[Pointing data for screenshots]
========

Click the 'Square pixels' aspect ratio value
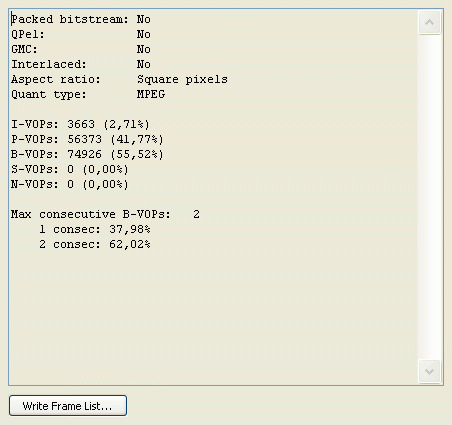The height and width of the screenshot is (425, 452). [x=182, y=79]
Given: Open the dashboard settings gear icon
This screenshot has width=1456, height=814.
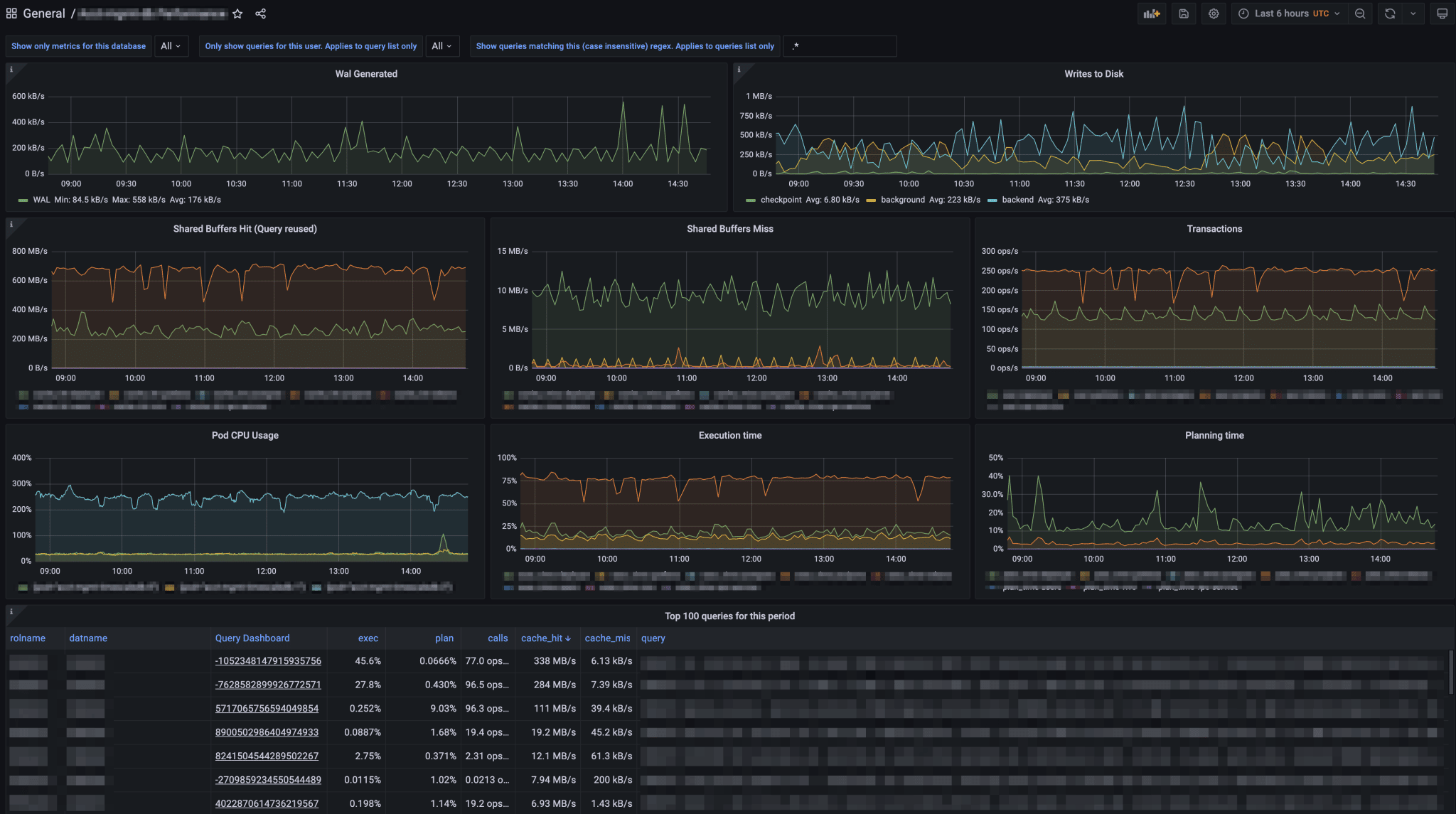Looking at the screenshot, I should click(x=1213, y=13).
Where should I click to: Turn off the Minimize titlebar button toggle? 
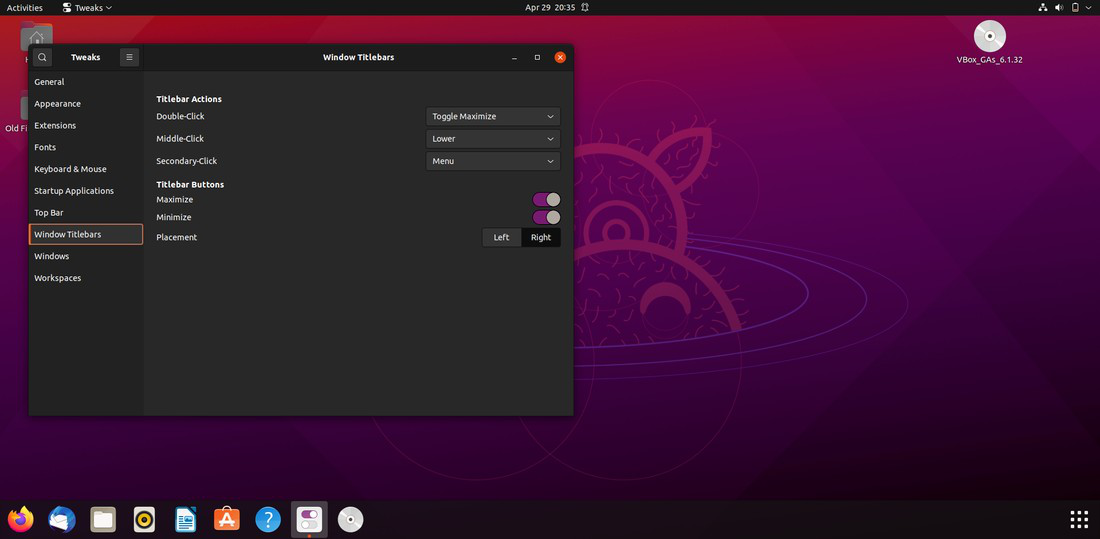546,218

========

Put the listing above into a two-column CSV with the headers "instruction" and "location", one row per item, each value in a single quoted field with any line breaks replaced by spaces. Leave the pictures out.

instruction,location
"Click the 'Square pixels' aspect ratio value","The height and width of the screenshot is (425, 452). [x=182, y=79]"
"Given: Open the dashboard settings gear icon This screenshot has width=1456, height=814.","Looking at the screenshot, I should click(x=1213, y=13)."
"Where should I click to: Turn off the Minimize titlebar button toggle?","546,218"